▸ Extract:
..........

Marussia F1 team have released the following update on their injured test driver Maria De Villota:
It is now eight days since Maria De Villota’s accident at Duxford Airfield in her debut test for the Team.
Despite severe injuries, Maria’s recovery during that time has been remarkable.
Following two successful surgical procedures in the days following the accident, last Saturday the medical team at Addenbrooke’s Hospital began to gradually reduce the level of Maria’s sedation. By Sunday morning, Maria was awake and able to speak to her family, which provided a very important – albeit early – indication that there were positive signs for Maria’s recovery.
Since that time, Maria has been making small but significant steps. She was moved out of the Neurological Critical Care Unit on Monday and is no longer receiving sedation. Her family remain by her side and she is communicating freely with them and the medical team. Medical assessments are ongoing to monitor Maria’s improving condition.
We have provided this update with the consent and support of the De Villota family who, whilst keen to ensure Maria’s care remains the priority, are understanding and appreciative of the concern for her wellbeing.
Marussia F1 team released the following statement yesterday regarding the condition of injured test driver Maria De Villota:
Earlier today, Maria underwent further surgery at Addenbrooke’s Hospital in Cambridge. This was a planned procedure that would depend upon the continued stability of Maria’s head injuries, and this morning the medical team were sufficiently happy with her progress to allow the operation to go ahead.
The surgeons successfully completed the next phase of surgery required to address Maria’s facial injuries. After the lengthy initial procedure, which commenced on Tuesday and concluded on Wednesday, today’s secondary operation took significantly less time.
Since the operation today, Maria’s condition in relation to the head trauma she received has further improved, to the extent that she is now “serious but stable”.
Whilst Maria remains acutely ill, this confirms that she has been responding well to the treatment she has received since her accident. Coupled with the significant progress that has been made with regard to her facial injuries, we feel sufficiently comfortable to proceed with a further update.

..........

▸ Activity A: Translate this sentence from the update on Maria De Villota into Spanish: "Despite severe injuries, Maria’s recovery during that time has been remarkable."
▸ Activity B: Sum up the Maria De Villota update in two sentences.
▸ Activity C: Please carry on the update on Maria De Villota's condition from its final sentence.

▸ Saved entries:
..........

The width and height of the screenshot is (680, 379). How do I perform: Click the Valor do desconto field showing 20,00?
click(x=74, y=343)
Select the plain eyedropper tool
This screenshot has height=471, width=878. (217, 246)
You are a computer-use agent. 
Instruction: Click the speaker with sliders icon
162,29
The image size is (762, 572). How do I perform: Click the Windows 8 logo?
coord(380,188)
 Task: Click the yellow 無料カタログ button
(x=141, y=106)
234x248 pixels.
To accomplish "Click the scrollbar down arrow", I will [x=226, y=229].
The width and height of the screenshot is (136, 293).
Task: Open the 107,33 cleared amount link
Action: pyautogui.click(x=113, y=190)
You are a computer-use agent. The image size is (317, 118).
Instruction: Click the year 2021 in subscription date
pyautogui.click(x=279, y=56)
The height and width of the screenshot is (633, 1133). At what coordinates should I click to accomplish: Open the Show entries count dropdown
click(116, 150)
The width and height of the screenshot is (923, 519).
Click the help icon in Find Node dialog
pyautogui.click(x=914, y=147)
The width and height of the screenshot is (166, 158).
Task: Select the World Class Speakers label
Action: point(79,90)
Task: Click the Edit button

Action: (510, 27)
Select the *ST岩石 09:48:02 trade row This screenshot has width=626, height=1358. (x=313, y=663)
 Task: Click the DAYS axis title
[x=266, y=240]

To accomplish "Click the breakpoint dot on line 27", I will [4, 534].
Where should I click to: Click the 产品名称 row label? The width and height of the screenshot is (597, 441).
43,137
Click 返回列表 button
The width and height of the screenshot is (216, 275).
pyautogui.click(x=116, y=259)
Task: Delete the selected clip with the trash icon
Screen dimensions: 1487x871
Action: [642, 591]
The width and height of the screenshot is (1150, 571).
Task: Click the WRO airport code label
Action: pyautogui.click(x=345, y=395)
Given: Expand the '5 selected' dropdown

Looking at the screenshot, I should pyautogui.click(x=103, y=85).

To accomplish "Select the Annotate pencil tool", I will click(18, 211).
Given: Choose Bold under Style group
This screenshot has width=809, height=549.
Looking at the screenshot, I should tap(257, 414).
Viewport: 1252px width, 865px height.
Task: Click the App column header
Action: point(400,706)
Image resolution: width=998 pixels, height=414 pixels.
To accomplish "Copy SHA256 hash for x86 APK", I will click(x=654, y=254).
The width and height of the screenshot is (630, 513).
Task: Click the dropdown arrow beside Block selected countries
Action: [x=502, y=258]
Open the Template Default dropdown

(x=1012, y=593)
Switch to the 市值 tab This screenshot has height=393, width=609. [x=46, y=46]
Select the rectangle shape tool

..........

▸ Exercise answer A: A pesar de sus graves lesiones, la recuperación de Maria durante ese tiempo ha sido notable.

▸ Exercise answer B: Eight days after Maria De Villota's accident at Duxford Airfield in her debut test for Marussia F1 team, the team reported that she was awake, no longer sedated, out of the Neurological Critical Care Unit and communicating freely with her family and the medical team. A separate team statement said she had undergone further successful surgery on her facial injuries at Addenbrooke’s Hospital and that her condition regarding her head trauma had improved to "serious but stable."

▸ Exercise answer C:
On a more personal note, we have taken a great deal of encouragement from today’s developments and the rather more positive signs for Maria’s family.
Marussia F1 team have released the following statement on behalf of the De Villota family:
Addenbrooke’s Hospital, Cambridge
5 July 2012, 20.00hrs
“Maria remains in a critical but stable condition here at Addenbrooke’s Hospital. While there is no further news than that at present, we have at least been able to take encouragement from the fact that Maria has remained stable throughout since the accident, particularly during the first night following such a lengthy surgical procedure as she experienced yesterday.
We, the family, are supporting each other here at Maria’s side and we take great comfort from the remarkable medical care she has been receiving. We remain positive and this is due, in no small part, to the overwhelming expression of love and support for Maria from every corner of the world. We would also wish to thank everyone at the Marussia F1 Team for all the care and attention they have shown us over the past few days.
With our sincere gratitude.”
Isabel De Villota
Representative of the De Villota Family & Maria’s Sister
On Tuesday, Maria De Villota crashed in the Marussia MR-01 during testing, as a result of which she was rushed to hospital in critical condition. It has since been confirmed that she has lost her right eye. Having followed the Marussia team’s press releases and the social media reaction, I have been struck by two key features of motorsport.
Firstly, the accident confirms what we all know, but often conveniently forget: Motorsport is dangerous. Accidents happen, and the consequences can be serious. Every racing driver knows the risks involved, and some are unfortunate enough to be injured doing what they love. When Maria got into her F1 car on Tuesday morning she would not have expected to finish the day in hospital, but such a dramatic turn of events is the result of taking part in an inherently dangerous sport.
Secondly, and more importantly, the motorsport community is made up of people with genuine affection and concern for each other. Racing is competitive – sometimes to the point of generating conflict between teams and drivers – But there is a softer side to the sport, and this week it came out in full force. Twitter was flooded with messages of support for Maria, her family and the Marussia team. The messages came from teams, drivers and officials in Formula One, as well as racing fans and colleagues throughout the world. The Marussia team’s most recent statement included the following: “…we have been overwhelmed by messages of support for Maria, her family and the Team and we would like to express our sincere gratitude for those.”
Although the accident was a shocking reminder of the risks involved in racing, it resulted in an inspirational display of the unity in the motorsport community. The support will doubtless continue as Maria recovers.